Rewrite the listing as a numbered list, starting at the line containing "Locate an element" and ending at the line containing "hodograph-range-label: 20 is", with blank lines and pictures left out.

::: Records supplied

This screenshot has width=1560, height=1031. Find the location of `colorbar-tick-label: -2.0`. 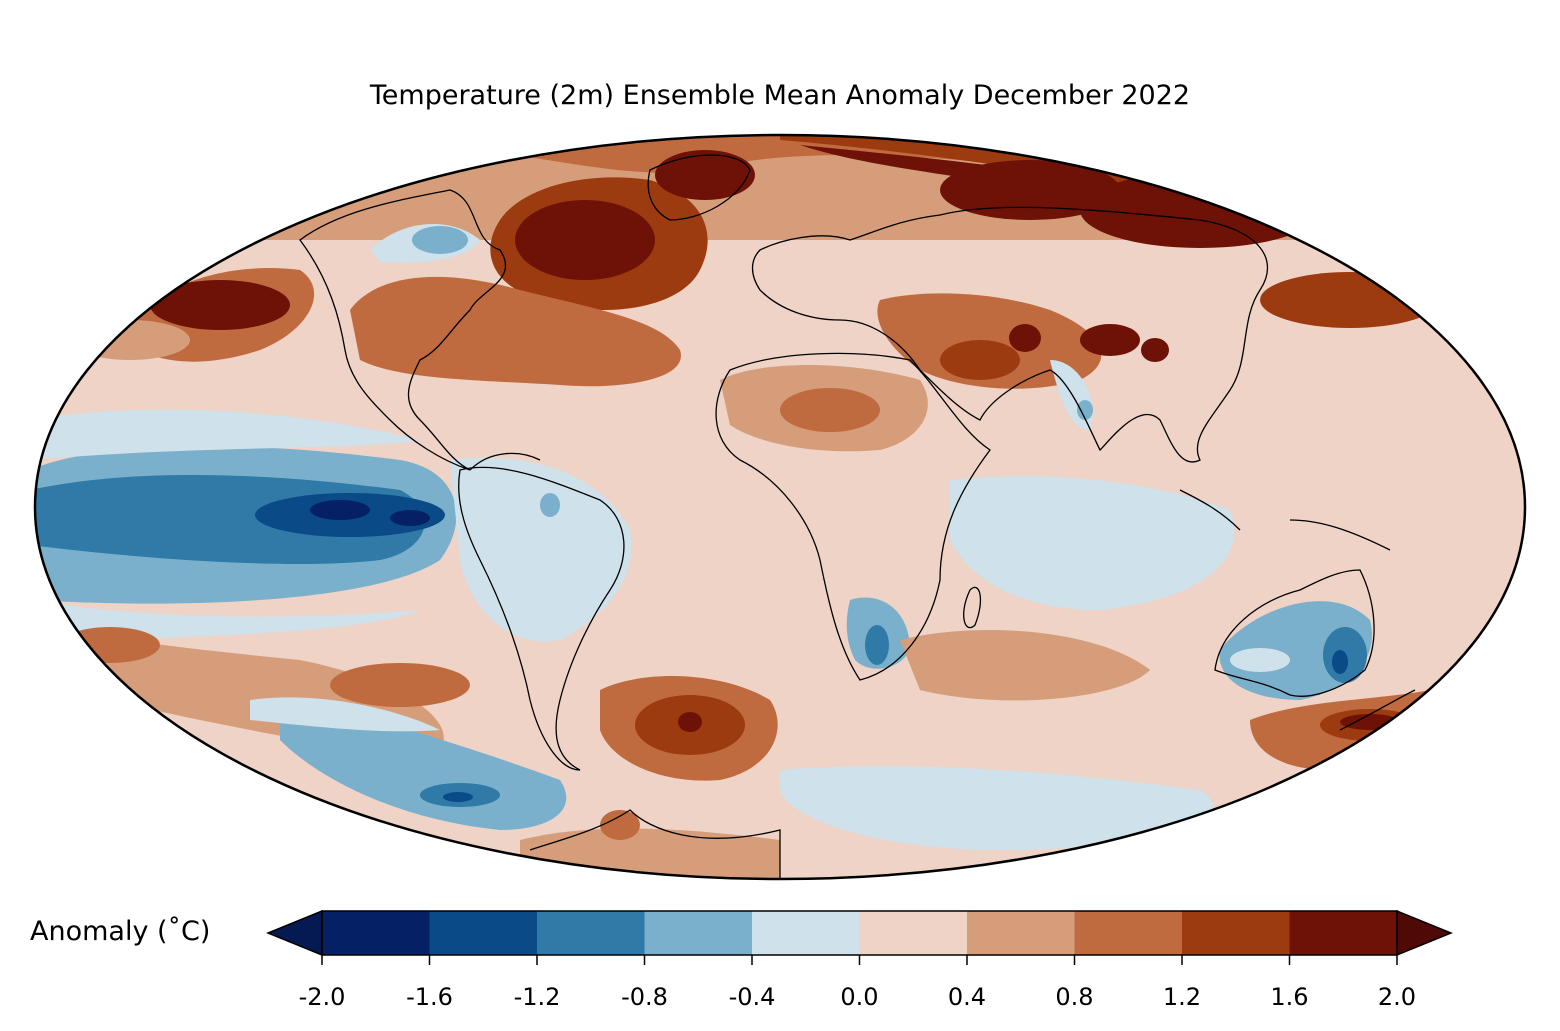

colorbar-tick-label: -2.0 is located at coordinates (322, 997).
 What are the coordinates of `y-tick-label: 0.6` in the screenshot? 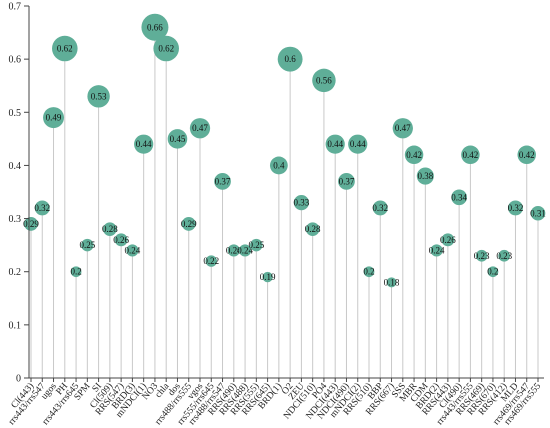 It's located at (16, 60).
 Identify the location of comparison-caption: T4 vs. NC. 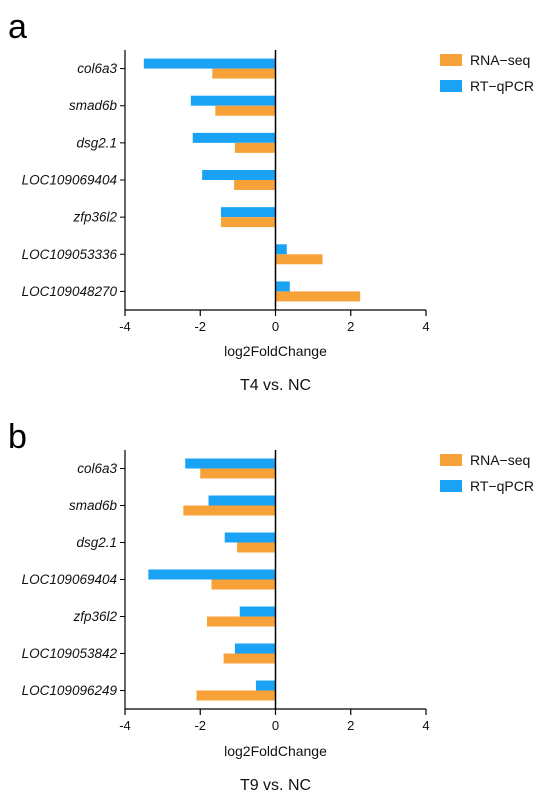
(276, 386).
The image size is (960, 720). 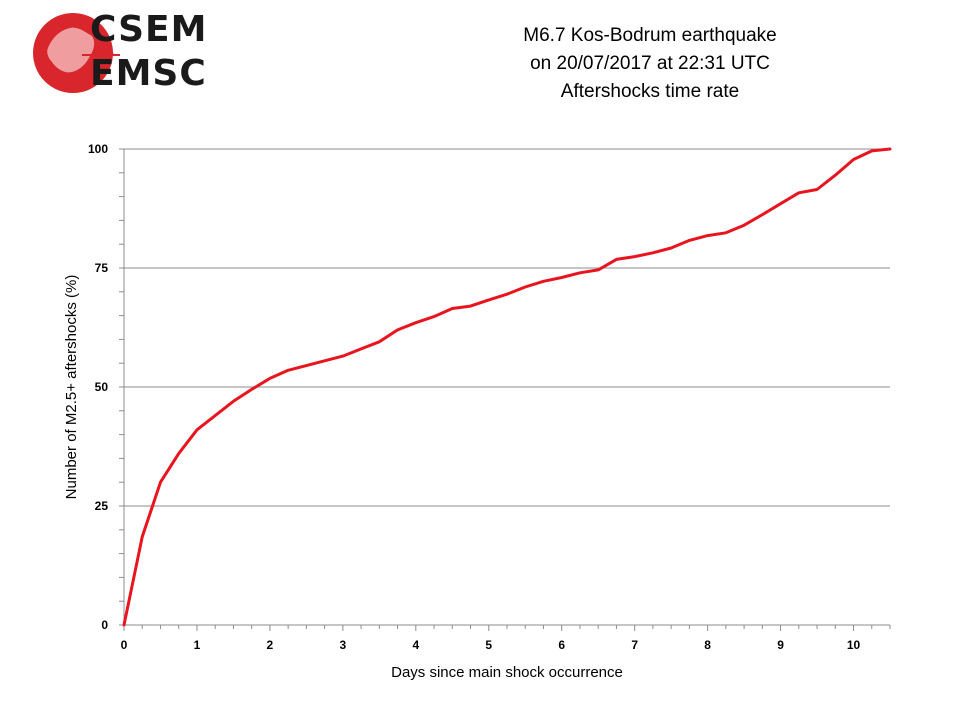 I want to click on y-tick-label: 25, so click(x=102, y=506).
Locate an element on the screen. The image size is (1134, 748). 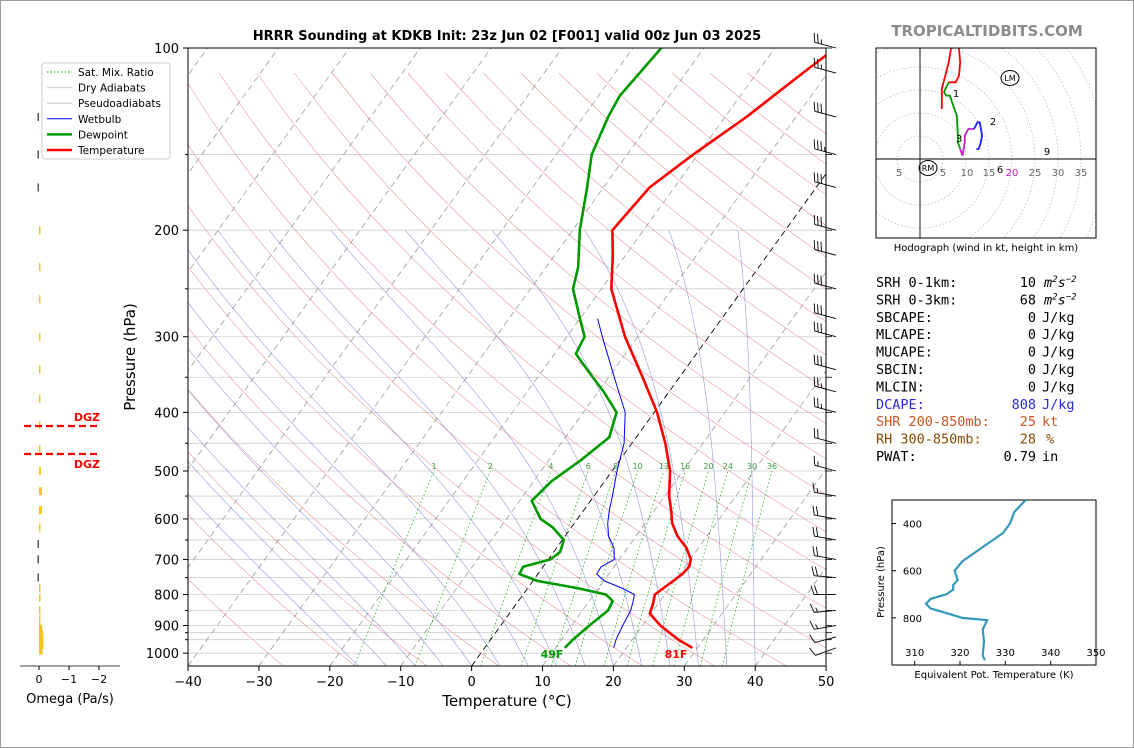
hodograph-range-label: 20 is located at coordinates (1012, 174).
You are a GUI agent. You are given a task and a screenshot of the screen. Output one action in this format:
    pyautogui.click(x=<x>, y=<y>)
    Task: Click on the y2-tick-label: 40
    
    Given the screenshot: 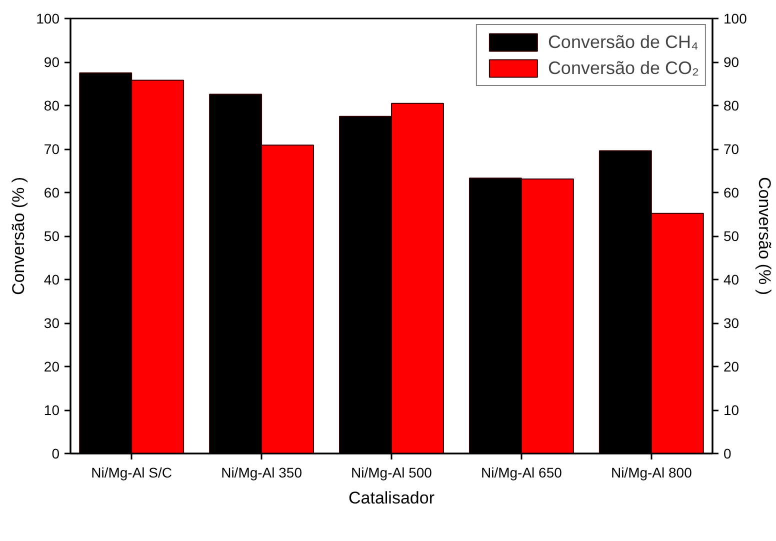 What is the action you would take?
    pyautogui.click(x=732, y=280)
    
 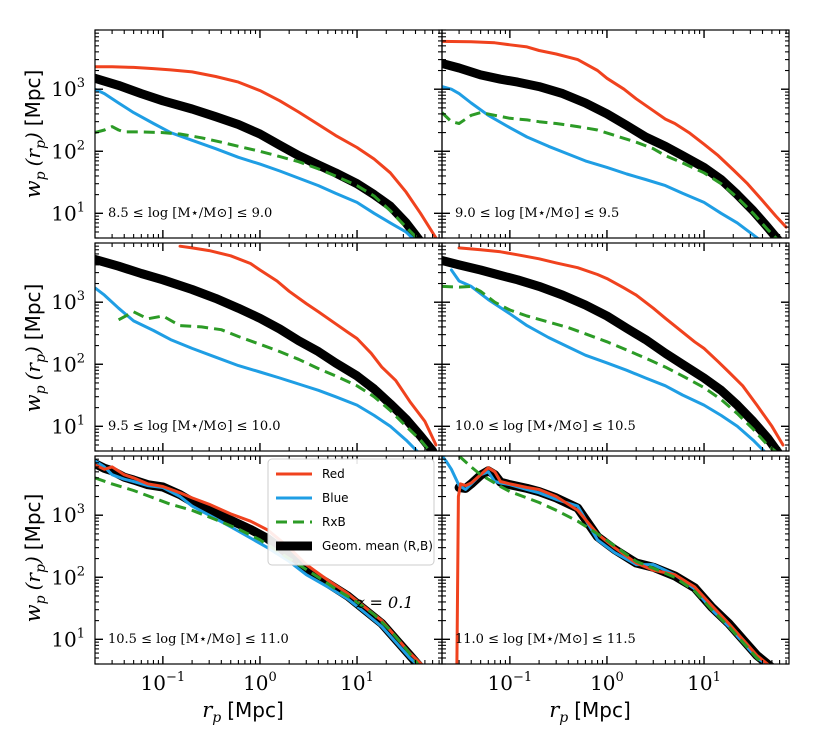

::::::

== Solution ==
1. Locate an element on the screen. The image size is (1134, 748). 
2. hodograph-range-label: 20 is located at coordinates (1012, 174).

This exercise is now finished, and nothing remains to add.